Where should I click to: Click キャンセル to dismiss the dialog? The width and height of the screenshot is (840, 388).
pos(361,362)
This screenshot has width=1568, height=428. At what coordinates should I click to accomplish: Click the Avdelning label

...

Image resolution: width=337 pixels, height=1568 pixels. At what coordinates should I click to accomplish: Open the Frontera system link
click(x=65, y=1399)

▶ **What you have to do**: Put the data from the line with "Where should I" to the line with "This screenshot has" into a Markdown table with the columns Row and Line, one numbered row per line and no blank lines.

▶ **Exercise result**:
| Row | Line |
|---|---|
| 1 | Where should I click to: Click キャンセル to dismiss the dialog? The width and height of the screenshot is (840, 388). |
| 2 | pos(361,362) |
| 3 | This screenshot has width=1568, height=428. At what coordinates should I click to accomplish: Click the Avdelning label |